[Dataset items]
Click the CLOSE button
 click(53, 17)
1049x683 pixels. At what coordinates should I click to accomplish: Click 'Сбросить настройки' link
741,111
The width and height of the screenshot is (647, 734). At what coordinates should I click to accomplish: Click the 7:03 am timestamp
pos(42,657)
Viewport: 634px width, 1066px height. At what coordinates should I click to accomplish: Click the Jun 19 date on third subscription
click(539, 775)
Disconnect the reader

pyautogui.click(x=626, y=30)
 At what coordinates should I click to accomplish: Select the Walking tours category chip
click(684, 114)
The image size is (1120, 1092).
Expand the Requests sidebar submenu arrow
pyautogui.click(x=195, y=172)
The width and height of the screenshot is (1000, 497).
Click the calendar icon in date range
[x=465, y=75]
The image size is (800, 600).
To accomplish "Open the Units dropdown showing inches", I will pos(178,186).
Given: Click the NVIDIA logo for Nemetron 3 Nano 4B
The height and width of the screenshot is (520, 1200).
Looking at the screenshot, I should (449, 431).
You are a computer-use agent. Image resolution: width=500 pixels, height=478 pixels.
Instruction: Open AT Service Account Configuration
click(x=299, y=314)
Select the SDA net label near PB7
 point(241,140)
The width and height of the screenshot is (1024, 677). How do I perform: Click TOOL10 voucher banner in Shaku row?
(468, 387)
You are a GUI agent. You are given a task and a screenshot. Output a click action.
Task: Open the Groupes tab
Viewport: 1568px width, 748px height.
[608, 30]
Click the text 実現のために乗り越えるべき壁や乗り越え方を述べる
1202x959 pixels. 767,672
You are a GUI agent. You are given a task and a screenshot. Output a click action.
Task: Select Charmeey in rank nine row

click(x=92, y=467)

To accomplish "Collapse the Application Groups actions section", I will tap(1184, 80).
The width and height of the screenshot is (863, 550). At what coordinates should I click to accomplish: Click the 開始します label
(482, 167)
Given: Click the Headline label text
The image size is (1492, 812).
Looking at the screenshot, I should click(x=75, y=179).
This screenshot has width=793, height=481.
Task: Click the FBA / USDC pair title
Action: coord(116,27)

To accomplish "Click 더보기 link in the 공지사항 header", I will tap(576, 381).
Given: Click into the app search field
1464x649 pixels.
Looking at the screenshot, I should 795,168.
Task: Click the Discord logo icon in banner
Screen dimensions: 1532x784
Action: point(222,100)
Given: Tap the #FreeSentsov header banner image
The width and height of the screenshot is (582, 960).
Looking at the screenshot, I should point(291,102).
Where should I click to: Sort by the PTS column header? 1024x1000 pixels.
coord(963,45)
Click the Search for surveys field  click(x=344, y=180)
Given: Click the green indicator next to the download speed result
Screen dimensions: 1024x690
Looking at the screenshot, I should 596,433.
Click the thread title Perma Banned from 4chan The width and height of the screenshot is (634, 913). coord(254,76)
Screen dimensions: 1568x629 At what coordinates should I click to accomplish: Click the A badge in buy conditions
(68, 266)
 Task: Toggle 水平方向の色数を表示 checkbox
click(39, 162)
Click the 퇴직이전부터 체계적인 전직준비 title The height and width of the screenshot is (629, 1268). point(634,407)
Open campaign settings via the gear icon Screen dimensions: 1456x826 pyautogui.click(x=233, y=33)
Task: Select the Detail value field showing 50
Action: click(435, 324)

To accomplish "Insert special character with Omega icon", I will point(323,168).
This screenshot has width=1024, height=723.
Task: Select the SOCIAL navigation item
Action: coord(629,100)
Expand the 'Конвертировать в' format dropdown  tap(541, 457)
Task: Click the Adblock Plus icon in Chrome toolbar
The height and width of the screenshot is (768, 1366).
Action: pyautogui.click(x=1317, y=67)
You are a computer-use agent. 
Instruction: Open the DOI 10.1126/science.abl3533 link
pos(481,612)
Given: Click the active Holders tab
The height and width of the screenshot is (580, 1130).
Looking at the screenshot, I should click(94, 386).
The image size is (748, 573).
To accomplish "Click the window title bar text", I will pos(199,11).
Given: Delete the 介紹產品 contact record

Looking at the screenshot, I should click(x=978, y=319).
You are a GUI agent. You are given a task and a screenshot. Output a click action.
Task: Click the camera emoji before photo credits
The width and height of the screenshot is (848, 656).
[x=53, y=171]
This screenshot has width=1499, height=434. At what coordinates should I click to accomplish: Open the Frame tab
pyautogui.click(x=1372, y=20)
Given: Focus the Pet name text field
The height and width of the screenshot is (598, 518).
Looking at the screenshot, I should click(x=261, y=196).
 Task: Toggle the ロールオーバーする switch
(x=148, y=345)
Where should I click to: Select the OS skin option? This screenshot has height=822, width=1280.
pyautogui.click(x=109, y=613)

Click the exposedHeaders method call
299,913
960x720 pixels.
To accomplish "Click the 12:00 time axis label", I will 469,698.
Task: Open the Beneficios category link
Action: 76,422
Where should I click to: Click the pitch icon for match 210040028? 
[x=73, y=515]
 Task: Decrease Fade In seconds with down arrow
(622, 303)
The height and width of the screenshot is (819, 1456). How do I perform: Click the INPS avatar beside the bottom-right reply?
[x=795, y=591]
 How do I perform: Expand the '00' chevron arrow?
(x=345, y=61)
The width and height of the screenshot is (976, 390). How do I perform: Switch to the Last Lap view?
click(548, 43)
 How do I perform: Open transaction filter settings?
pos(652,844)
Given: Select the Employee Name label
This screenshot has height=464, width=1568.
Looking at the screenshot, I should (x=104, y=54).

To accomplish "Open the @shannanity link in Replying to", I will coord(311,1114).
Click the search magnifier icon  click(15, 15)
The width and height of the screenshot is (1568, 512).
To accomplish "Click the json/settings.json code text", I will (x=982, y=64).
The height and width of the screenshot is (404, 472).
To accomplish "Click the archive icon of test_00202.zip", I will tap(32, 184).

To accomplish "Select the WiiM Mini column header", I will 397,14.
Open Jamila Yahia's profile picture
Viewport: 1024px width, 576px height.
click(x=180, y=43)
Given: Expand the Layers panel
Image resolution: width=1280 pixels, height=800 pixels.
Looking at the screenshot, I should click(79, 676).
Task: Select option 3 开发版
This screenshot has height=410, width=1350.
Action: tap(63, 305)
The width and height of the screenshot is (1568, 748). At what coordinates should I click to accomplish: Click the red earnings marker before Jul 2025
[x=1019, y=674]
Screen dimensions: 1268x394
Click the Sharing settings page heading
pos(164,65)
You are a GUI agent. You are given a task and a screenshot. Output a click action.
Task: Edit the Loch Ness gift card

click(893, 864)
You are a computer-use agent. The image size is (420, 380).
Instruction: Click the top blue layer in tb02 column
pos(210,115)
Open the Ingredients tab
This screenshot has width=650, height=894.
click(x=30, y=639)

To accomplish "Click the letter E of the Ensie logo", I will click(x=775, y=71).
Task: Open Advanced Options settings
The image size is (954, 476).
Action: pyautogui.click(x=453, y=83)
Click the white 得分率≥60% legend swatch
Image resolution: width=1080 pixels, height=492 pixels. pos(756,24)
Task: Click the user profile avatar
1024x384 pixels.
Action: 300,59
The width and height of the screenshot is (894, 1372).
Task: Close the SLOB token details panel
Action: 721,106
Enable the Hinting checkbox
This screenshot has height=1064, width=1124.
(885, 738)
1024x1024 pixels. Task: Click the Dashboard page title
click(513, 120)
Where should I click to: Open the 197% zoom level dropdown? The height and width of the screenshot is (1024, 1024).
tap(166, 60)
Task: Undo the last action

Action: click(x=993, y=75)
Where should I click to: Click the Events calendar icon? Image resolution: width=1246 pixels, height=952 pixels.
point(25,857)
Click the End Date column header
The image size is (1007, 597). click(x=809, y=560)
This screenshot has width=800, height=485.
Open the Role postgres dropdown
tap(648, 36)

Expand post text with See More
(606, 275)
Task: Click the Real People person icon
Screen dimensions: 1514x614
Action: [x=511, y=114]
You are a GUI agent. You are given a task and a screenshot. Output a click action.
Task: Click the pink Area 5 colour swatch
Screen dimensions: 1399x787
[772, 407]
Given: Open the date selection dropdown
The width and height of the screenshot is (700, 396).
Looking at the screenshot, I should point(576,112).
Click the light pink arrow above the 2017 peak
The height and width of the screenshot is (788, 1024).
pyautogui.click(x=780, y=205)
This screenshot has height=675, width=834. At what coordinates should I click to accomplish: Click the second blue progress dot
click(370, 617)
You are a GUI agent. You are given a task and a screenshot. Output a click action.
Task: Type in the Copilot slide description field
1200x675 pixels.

● TASK INSTRUCTIONS
Go through the entries above and copy out every line that includes the word "logo".

● YOUR SOLUTION
Given: Click the NVIDIA logo for Nemetron 3 Nano 4B
Task: Click the Discord logo icon in banner
To accomplish "Click the letter E of the Ensie logo", I will click(x=775, y=71).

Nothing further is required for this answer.